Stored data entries
===============

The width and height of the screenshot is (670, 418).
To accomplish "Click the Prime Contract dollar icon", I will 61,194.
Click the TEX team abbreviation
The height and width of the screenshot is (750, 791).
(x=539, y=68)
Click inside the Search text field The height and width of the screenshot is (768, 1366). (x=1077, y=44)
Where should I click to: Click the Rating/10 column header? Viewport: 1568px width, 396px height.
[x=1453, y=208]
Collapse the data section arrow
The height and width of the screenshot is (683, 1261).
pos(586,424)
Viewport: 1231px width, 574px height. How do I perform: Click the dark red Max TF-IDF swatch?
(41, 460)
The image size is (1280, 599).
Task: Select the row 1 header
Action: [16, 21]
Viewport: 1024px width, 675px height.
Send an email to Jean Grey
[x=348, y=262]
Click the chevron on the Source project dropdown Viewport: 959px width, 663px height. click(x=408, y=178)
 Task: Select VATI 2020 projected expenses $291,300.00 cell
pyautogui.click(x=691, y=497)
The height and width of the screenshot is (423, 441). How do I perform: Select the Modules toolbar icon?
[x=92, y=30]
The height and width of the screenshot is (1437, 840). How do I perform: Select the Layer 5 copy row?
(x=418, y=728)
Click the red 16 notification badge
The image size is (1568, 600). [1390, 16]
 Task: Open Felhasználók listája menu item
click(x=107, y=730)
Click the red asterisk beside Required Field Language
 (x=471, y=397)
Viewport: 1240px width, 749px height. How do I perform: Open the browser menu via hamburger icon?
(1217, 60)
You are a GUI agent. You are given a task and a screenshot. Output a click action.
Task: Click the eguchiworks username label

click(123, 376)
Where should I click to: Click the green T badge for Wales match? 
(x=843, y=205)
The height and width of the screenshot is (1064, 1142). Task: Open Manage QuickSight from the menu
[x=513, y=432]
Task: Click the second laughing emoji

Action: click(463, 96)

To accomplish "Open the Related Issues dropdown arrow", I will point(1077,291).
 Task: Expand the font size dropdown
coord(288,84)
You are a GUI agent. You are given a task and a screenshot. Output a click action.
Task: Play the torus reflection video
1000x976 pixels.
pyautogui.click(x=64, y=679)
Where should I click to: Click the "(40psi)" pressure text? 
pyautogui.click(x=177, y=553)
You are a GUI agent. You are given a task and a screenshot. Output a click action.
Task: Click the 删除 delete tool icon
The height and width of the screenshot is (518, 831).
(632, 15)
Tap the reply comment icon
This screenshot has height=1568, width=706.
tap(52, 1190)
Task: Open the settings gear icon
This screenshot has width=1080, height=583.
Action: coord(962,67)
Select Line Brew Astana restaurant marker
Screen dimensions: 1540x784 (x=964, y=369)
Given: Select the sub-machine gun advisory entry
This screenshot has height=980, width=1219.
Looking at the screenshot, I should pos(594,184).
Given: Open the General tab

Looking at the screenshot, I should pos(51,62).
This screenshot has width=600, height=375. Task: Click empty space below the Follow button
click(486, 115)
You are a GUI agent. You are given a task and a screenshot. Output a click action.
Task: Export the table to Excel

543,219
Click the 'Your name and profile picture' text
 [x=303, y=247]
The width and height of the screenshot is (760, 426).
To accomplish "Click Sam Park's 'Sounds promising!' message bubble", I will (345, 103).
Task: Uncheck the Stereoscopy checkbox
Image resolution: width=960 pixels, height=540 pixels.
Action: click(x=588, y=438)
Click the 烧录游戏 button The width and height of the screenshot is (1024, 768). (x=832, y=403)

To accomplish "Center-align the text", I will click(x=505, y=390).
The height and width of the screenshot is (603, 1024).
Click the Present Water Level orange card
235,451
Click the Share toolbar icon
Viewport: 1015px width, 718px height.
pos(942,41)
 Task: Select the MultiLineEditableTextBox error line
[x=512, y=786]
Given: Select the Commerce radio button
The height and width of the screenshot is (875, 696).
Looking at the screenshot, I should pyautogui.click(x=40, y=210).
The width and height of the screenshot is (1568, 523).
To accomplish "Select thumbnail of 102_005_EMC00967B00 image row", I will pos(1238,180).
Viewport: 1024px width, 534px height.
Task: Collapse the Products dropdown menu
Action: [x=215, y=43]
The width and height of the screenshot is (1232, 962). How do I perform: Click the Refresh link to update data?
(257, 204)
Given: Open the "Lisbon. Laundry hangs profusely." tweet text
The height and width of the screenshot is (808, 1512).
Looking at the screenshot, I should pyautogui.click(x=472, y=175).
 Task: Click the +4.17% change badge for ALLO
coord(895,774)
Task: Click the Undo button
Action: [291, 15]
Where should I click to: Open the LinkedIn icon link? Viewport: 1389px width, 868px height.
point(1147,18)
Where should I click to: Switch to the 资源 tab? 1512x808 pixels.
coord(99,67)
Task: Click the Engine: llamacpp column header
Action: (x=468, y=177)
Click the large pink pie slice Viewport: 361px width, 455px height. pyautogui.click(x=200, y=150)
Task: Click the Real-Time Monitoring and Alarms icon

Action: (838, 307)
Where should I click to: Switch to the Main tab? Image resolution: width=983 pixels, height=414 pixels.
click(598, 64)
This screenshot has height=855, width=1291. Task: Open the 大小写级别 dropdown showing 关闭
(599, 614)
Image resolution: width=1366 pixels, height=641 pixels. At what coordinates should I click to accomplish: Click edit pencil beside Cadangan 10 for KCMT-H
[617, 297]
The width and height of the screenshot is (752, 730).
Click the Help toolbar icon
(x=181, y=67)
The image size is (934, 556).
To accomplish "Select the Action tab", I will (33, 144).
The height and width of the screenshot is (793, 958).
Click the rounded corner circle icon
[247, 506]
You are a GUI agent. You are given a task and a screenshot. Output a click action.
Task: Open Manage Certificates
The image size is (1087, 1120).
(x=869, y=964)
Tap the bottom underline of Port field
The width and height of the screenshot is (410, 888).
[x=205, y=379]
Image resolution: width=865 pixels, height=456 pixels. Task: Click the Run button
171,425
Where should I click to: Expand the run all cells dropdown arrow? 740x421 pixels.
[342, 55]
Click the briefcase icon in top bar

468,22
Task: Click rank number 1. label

===============

WHAT YOU WILL DO: Extract each entry in full, exactly as given.

EXPECTED ANSWER:
The width and height of the screenshot is (670, 418).
To accomplish "Click the Prime Contract dollar icon", I will 61,194.
Click the TEX team abbreviation
The height and width of the screenshot is (750, 791).
(x=539, y=68)
Click inside the Search text field The height and width of the screenshot is (768, 1366). (x=1077, y=44)
Where should I click to: Click the Rating/10 column header? Viewport: 1568px width, 396px height.
[x=1453, y=208]
Collapse the data section arrow
The height and width of the screenshot is (683, 1261).
pos(586,424)
Viewport: 1231px width, 574px height. How do I perform: Click the dark red Max TF-IDF swatch?
(41, 460)
The image size is (1280, 599).
Task: Select the row 1 header
Action: [16, 21]
Viewport: 1024px width, 675px height.
Send an email to Jean Grey
[x=348, y=262]
Click the chevron on the Source project dropdown Viewport: 959px width, 663px height. click(x=408, y=178)
 Task: Select VATI 2020 projected expenses $291,300.00 cell
pyautogui.click(x=691, y=497)
The height and width of the screenshot is (423, 441). How do I perform: Select the Modules toolbar icon?
[x=92, y=30]
The height and width of the screenshot is (1437, 840). How do I perform: Select the Layer 5 copy row?
(x=418, y=728)
Click the red 16 notification badge
The image size is (1568, 600). [1390, 16]
 Task: Open Felhasználók listája menu item
click(x=107, y=730)
Click the red asterisk beside Required Field Language
 (x=471, y=397)
Viewport: 1240px width, 749px height. How do I perform: Open the browser menu via hamburger icon?
(1217, 60)
You are a GUI agent. You are given a task and a screenshot. Output a click action.
Task: Click the eguchiworks username label

click(123, 376)
Where should I click to: Click the green T badge for Wales match? 
(x=843, y=205)
The height and width of the screenshot is (1064, 1142). Task: Open Manage QuickSight from the menu
[x=513, y=432]
Task: Click the second laughing emoji

Action: click(463, 96)

To accomplish "Open the Related Issues dropdown arrow", I will point(1077,291).
 Task: Expand the font size dropdown
coord(288,84)
You are a GUI agent. You are given a task and a screenshot. Output a click action.
Task: Play the torus reflection video
1000x976 pixels.
pyautogui.click(x=64, y=679)
Where should I click to: Click the "(40psi)" pressure text? 
pyautogui.click(x=177, y=553)
You are a GUI agent. You are given a task and a screenshot. Output a click action.
Task: Click the 删除 delete tool icon
The height and width of the screenshot is (518, 831).
(632, 15)
Tap the reply comment icon
This screenshot has height=1568, width=706.
tap(52, 1190)
Task: Open the settings gear icon
This screenshot has width=1080, height=583.
Action: coord(962,67)
Select Line Brew Astana restaurant marker
Screen dimensions: 1540x784 (x=964, y=369)
Given: Select the sub-machine gun advisory entry
This screenshot has height=980, width=1219.
Looking at the screenshot, I should pos(594,184).
Given: Open the General tab

Looking at the screenshot, I should pos(51,62).
This screenshot has width=600, height=375. Task: Click empty space below the Follow button
click(486, 115)
You are a GUI agent. You are given a task and a screenshot. Output a click action.
Task: Export the table to Excel

543,219
Click the 'Your name and profile picture' text
 [x=303, y=247]
The width and height of the screenshot is (760, 426).
To accomplish "Click Sam Park's 'Sounds promising!' message bubble", I will (345, 103).
Task: Uncheck the Stereoscopy checkbox
Image resolution: width=960 pixels, height=540 pixels.
Action: click(x=588, y=438)
Click the 烧录游戏 button The width and height of the screenshot is (1024, 768). (x=832, y=403)

To accomplish "Center-align the text", I will click(x=505, y=390).
The height and width of the screenshot is (603, 1024).
Click the Present Water Level orange card
235,451
Click the Share toolbar icon
Viewport: 1015px width, 718px height.
pos(942,41)
 Task: Select the MultiLineEditableTextBox error line
[x=512, y=786]
Given: Select the Commerce radio button
The height and width of the screenshot is (875, 696).
Looking at the screenshot, I should pyautogui.click(x=40, y=210).
The width and height of the screenshot is (1568, 523).
To accomplish "Select thumbnail of 102_005_EMC00967B00 image row", I will pos(1238,180).
Viewport: 1024px width, 534px height.
Task: Collapse the Products dropdown menu
Action: [x=215, y=43]
The width and height of the screenshot is (1232, 962). How do I perform: Click the Refresh link to update data?
(257, 204)
Given: Open the "Lisbon. Laundry hangs profusely." tweet text
The height and width of the screenshot is (808, 1512).
Looking at the screenshot, I should pyautogui.click(x=472, y=175).
 Task: Click the +4.17% change badge for ALLO
coord(895,774)
Task: Click the Undo button
Action: [291, 15]
Where should I click to: Open the LinkedIn icon link? Viewport: 1389px width, 868px height.
point(1147,18)
Where should I click to: Switch to the 资源 tab? 1512x808 pixels.
coord(99,67)
Task: Click the Engine: llamacpp column header
Action: (x=468, y=177)
Click the large pink pie slice Viewport: 361px width, 455px height. pyautogui.click(x=200, y=150)
Task: Click the Real-Time Monitoring and Alarms icon

Action: (838, 307)
Where should I click to: Switch to the Main tab? Image resolution: width=983 pixels, height=414 pixels.
click(598, 64)
This screenshot has height=855, width=1291. Task: Open the 大小写级别 dropdown showing 关闭
(599, 614)
Image resolution: width=1366 pixels, height=641 pixels. At what coordinates should I click to accomplish: Click edit pencil beside Cadangan 10 for KCMT-H
[617, 297]
The width and height of the screenshot is (752, 730).
Click the Help toolbar icon
(x=181, y=67)
The image size is (934, 556).
To accomplish "Select the Action tab", I will (33, 144).
The height and width of the screenshot is (793, 958).
Click the rounded corner circle icon
[247, 506]
You are a GUI agent. You are given a task and a screenshot. Output a click action.
Task: Open Manage Certificates
The image size is (1087, 1120).
(x=869, y=964)
Tap the bottom underline of Port field
The width and height of the screenshot is (410, 888).
[x=205, y=379]
Image resolution: width=865 pixels, height=456 pixels. Task: Click the Run button
171,425
Where should I click to: Expand the run all cells dropdown arrow? 740x421 pixels.
[342, 55]
Click the briefcase icon in top bar

468,22
Task: Click rank number 1. label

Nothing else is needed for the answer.